Outre la participation de la Pologne à la biennale internationale d’art la plus médiatisée au monde, le ministère de la Culture prépare également la réorganisation des organismes chargés de la promotion de la culture polonaise à l’étranger. Le 11 janvier, il a annoncé que l’Institut Adam Mickiewicz, qui organise des programmes d’échanges culturels internationaux, fusionnerait avec une autre entité gouvernementale, le Biuro Niepodległa, dont les activités et les subventions célèbrent l’indépendance de la Pologne. Certains observateurs estiment que cette fusion conduira à la destitution d’une autre personne nommée par le PiS, Barbara Schabowska, actuelle directrice de l’Institut Adam Mickiewicz.
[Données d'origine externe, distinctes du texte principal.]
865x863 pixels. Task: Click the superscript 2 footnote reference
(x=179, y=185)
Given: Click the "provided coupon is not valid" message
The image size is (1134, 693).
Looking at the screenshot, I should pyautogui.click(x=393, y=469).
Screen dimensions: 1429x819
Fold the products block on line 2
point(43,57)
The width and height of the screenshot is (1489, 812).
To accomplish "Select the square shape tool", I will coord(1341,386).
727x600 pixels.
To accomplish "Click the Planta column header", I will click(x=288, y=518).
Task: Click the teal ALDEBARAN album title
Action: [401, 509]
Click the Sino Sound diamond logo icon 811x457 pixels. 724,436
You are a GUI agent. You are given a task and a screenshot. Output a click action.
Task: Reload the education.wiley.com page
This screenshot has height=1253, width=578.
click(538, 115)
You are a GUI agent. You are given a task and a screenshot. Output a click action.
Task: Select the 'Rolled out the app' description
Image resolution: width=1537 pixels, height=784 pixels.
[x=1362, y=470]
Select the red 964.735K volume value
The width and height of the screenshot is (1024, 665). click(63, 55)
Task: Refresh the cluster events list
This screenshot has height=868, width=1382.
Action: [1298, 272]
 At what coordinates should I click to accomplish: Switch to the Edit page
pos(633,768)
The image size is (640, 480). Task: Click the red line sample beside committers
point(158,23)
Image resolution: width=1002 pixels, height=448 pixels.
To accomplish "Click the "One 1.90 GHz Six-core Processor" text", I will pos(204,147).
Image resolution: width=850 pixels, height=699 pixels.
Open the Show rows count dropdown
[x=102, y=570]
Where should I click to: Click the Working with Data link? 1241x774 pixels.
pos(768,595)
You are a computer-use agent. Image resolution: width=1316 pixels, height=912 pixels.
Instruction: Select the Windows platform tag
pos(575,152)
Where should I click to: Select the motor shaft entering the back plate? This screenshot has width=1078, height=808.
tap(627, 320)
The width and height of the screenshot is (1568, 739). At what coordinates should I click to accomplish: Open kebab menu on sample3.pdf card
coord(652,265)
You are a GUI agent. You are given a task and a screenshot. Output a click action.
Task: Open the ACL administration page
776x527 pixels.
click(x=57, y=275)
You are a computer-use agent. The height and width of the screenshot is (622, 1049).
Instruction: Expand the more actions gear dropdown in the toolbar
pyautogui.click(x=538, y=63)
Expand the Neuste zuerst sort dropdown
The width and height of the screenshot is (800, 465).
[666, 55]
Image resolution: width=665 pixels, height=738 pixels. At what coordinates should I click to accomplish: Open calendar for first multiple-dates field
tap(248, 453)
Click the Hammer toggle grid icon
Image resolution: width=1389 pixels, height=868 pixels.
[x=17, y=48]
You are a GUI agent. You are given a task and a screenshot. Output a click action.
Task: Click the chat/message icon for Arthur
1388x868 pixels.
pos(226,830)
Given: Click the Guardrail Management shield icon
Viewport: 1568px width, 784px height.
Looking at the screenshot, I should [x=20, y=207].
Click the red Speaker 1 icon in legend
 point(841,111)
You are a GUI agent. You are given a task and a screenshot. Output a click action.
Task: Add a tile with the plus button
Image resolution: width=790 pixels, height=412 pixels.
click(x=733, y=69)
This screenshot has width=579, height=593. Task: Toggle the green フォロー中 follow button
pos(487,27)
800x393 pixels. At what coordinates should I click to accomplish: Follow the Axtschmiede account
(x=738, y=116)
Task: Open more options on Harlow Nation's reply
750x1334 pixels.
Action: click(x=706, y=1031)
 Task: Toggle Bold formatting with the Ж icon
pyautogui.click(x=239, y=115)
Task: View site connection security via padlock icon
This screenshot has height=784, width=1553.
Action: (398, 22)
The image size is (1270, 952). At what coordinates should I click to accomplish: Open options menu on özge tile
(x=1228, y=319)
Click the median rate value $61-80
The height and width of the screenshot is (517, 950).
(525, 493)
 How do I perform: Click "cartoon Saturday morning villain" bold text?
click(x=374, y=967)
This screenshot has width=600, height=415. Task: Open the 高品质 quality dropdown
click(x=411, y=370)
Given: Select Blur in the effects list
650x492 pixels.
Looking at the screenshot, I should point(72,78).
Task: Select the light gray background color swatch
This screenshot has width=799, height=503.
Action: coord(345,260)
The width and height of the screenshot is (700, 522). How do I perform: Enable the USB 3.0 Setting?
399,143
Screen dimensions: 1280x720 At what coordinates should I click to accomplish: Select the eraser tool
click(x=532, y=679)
Rétablir la crédibilité internationale
Ces mesures témoignent de la volonté du nouveau gouvernement de restaurer la crédibilité culturelle internationale de la Pologne après des années de conflit, mais elles reflètent également la pression exercée par certains membres de la communauté artistique polonaise pour que soient abandonnées les mesures prises par le régime de droite précédent, le PiS.
Michał Suchora, galeriste et porte-parole du parti polonais Zieloni (Verts), qui fait partie de la coalition gouvernementale, se félicite que le nouveau ministre de la Culture soit intervenu « si rapidement et si efficacement » dans le dossier de la galerie nationale d’art Zachęta et du Pavillon de la Biennale de Venise, affirmant que cela « lui donne de la crédibilité dans le monde de l’art ». Michał Suchora fait partie des personnalités artistiques polonaises qui font pression pour que de nouveaux changements soient opérés à la tête d’institutions telles que le Centre d’art contemporain du château Ujazdowski à Varsovie et le Muzeum Sztuki à Łódź. De nouveaux directeurs ont été nommés à la tête de ces deux musées sous le gouvernement PiS, qui avaient provoqué la consternation dans la communauté artistique.
Cependant, certains ne sont pas satisfaits de la manière dont les récents changements ont été gérés. Selon Jakub Dąbrowski, professeur à l’Académie des beaux-arts de Varsovie, le gouvernement a eu tort de mettre un terme au projet de Czwartos pour Venise. « Czwartos a remporté un concours organisé en bonne et due forme et sa révocation, à mon avis, n’est pas légale, a-t-il protesté. Cela donne incontestablement l’impression d’une censure, alimentant les théories du complot parmi les partisans du PiS et créant des martyrs d’extrême droite. » Les actions du gouvernement Tusk risquent d’alimenter une « mythologie conservatrice » qui sera « exploitée par la droite dans les conflits politiques, ajoute-t-il. Il est préférable de renoncer à des bénéfices ponctuels à court terme pour obtenir des résultats à plus long terme. »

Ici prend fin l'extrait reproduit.